**Task to carry out**
Go through the data below and gather each line containing "will".

**Stored entries**

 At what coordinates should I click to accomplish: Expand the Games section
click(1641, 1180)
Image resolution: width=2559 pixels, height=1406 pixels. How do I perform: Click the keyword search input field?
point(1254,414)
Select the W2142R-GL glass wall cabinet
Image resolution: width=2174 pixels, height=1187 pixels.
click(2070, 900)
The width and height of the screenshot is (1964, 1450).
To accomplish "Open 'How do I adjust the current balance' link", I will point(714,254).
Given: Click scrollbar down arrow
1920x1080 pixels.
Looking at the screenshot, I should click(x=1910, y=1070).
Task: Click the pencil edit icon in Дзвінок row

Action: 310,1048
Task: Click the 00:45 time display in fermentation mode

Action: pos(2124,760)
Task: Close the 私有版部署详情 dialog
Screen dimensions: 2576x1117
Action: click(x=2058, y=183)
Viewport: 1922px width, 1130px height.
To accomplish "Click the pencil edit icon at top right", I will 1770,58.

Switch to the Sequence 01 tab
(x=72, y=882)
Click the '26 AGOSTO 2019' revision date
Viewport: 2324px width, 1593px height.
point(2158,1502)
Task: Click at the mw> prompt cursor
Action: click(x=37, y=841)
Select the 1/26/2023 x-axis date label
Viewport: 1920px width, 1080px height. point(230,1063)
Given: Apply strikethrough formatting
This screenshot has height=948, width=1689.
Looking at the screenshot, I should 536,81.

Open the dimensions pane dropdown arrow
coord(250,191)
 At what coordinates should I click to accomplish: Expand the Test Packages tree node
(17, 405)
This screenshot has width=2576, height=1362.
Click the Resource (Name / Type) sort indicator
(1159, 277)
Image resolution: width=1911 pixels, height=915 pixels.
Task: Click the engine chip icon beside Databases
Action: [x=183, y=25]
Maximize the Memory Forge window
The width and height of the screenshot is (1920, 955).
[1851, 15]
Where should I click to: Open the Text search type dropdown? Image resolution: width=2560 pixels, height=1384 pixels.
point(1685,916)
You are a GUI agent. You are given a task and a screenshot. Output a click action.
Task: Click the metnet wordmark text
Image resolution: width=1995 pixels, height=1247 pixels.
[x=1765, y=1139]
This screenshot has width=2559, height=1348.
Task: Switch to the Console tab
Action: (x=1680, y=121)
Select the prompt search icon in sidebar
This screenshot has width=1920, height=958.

**Exercise response**
To accomplish "Open 'How do I adjust the current balance' link", I will point(714,254).
To accomplish "Click the pencil edit icon at top right", I will 1770,58.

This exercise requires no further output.